Now transformation takes time; this is a multiyear journey. And we’ve certainly made our mistakes. I think Ron has stood up and taken full responsibility and accountability for our 2012 results. We understand it is unacceptable, it’s unacceptable in the short term and it’s unacceptable in the long term.
But this does take time and we are adapting our day-to-day tactics in a way that allows us to continue to achieve the long-term vision without compromising the present.
So one thing on the financial side that I want to just bring to everyone’s attention, because sometimes it gets lost in looking at quarterly earnings and adding it up. So we lost almost $1 billion in earnings last year. A number of the things that we did were restructuring-related, they were impairment-related, they were things that were non-cash in nature. And so at the operating cash flow line, and this has been adjusted for the $526 million that we received from the disposition of the non-core assets, from an operating cash flow standpoint, we only used $10 million.

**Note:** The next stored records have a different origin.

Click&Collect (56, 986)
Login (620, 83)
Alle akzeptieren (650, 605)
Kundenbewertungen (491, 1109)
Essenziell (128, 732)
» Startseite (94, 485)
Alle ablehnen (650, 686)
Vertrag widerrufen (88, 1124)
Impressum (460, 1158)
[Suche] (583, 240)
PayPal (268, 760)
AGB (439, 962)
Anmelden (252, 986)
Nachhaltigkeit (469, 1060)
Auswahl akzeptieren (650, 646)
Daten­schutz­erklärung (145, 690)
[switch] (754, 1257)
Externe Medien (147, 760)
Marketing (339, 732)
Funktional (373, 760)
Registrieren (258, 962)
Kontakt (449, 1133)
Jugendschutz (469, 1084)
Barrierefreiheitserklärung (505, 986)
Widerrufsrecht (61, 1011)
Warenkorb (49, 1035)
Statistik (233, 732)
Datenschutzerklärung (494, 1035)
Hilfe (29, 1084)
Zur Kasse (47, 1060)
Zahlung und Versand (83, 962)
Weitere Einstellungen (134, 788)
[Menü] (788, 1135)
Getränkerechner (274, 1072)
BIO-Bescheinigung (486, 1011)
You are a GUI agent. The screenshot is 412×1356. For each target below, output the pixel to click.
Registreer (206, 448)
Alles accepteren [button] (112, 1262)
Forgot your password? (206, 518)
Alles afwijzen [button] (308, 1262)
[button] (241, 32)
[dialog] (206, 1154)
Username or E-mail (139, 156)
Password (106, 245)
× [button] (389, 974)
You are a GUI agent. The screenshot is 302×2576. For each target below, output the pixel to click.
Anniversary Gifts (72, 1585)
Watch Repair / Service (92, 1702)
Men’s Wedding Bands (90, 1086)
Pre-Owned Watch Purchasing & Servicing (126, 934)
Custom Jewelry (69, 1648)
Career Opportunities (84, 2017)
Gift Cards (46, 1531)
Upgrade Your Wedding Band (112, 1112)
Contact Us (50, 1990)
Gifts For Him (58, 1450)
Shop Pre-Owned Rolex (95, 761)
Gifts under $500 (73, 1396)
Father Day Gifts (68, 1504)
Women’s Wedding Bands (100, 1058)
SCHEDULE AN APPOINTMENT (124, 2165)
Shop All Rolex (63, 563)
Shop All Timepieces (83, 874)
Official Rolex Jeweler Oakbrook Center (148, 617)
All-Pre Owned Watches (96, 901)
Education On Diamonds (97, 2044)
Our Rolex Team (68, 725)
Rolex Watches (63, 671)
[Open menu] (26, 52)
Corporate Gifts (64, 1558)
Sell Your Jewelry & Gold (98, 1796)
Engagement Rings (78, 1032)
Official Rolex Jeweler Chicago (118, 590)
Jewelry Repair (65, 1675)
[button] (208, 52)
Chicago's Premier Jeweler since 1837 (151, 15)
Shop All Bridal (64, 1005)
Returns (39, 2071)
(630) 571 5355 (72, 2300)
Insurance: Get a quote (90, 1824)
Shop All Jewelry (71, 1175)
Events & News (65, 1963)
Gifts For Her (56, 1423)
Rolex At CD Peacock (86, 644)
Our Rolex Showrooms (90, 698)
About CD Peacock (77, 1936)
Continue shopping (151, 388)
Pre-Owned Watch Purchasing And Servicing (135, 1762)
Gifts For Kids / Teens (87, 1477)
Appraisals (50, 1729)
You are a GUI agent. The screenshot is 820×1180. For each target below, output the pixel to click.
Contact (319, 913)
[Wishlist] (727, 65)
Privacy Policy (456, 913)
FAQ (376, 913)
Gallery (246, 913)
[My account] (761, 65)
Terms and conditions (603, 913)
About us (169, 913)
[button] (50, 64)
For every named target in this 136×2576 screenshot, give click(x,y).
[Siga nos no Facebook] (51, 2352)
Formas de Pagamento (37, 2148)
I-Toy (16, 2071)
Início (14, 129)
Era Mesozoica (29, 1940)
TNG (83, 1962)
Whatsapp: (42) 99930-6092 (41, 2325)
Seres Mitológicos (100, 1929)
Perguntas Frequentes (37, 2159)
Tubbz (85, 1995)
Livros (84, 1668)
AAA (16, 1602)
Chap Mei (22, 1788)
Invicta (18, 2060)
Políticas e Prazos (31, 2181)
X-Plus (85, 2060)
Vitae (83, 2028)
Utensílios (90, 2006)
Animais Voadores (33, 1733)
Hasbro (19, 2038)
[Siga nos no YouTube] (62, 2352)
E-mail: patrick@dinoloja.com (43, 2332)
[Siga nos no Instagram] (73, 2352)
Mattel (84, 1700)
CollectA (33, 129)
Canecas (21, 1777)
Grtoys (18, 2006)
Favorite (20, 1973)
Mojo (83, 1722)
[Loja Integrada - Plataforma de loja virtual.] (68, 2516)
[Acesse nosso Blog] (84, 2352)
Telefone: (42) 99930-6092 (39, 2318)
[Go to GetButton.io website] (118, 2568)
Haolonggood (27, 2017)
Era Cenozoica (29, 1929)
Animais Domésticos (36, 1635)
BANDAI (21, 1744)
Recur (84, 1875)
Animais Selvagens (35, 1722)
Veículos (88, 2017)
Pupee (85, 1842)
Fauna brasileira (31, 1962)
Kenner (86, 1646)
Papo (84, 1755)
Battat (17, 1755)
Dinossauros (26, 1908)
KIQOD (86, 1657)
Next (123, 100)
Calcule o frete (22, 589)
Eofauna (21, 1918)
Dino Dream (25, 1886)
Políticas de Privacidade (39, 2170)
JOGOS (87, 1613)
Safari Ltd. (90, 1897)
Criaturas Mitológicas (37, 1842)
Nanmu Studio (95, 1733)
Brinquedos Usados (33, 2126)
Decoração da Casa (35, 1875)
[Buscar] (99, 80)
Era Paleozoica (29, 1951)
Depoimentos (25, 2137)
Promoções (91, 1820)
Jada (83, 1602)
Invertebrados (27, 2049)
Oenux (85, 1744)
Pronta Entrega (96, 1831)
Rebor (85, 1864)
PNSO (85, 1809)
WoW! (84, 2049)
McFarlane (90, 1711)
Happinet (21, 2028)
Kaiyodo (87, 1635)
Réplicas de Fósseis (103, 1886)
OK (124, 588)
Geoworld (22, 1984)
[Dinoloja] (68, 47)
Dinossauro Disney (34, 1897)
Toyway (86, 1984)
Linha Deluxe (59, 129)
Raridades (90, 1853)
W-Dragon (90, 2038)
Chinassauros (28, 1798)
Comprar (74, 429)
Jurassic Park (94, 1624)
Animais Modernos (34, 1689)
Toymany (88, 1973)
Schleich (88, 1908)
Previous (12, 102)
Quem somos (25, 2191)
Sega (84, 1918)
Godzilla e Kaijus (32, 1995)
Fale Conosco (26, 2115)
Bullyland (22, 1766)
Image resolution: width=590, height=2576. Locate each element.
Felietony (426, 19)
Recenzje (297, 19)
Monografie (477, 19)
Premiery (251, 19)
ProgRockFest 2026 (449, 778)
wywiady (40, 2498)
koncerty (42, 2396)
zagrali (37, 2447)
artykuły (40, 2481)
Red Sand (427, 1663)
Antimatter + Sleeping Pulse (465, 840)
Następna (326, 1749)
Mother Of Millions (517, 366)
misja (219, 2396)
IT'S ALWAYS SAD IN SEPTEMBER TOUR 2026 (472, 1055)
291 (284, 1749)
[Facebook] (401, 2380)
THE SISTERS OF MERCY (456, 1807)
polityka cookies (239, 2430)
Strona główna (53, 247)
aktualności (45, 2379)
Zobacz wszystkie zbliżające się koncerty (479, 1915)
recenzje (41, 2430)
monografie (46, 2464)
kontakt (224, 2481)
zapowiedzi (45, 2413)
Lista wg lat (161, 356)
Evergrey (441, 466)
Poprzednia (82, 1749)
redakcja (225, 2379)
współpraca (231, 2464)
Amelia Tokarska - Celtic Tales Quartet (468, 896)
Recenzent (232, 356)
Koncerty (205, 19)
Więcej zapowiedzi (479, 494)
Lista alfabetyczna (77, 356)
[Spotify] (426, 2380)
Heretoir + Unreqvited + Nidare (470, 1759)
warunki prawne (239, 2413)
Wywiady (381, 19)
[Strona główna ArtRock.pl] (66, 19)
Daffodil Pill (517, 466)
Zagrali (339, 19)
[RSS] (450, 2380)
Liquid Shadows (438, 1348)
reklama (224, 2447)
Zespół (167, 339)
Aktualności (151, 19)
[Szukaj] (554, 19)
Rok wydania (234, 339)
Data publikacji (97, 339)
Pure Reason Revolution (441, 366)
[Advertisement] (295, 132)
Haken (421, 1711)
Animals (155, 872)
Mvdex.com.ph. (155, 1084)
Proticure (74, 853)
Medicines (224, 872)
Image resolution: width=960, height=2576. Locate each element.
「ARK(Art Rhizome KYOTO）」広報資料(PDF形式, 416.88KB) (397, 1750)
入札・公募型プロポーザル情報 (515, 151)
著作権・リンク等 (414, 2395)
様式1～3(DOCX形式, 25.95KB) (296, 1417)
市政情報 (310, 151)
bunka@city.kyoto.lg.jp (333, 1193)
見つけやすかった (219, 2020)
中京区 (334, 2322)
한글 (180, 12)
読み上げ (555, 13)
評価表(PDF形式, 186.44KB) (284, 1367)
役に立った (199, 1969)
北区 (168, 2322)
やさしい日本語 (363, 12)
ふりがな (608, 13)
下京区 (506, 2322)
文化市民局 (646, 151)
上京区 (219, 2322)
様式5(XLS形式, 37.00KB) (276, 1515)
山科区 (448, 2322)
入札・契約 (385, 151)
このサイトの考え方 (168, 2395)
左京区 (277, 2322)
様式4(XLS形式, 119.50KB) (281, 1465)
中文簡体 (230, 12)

And so there is a number of expenses in here that were non-cash-related. In restructuring, we had a term vested reduction in our pension where we allowed people to elect a lump sum payment from our pension plan, a pension plan with $5 billion of assets with $1.2 billion or $1.3 billion of credits, which means we can get into an underfunded situation by over $1 billion and not have to put any more money into our pension plan. So we wrote off a couple hundred million dollars of expense, accelerated pension expense by doing that. And then you guys have seen the restructuring-related charges.
So on the investment side, we did invest $810 million of capital. I mentioned the sale of the non-core assets of that $526 million of cash. It was almost $500 million of gain. So these were very strategic discussions with people that have been trying to buy these assets for a number of years.
We were creating losses and had a way to really protect the tax and so we decided to go ahead and monetize them in 2012 and then we mentioned the paydown of the debt.
Okay, so with that, I’m going to turn it over to Lorraine and she is going to ask a few questions and then we will open it up to the floor and address your questions as well. Okay? Thank you.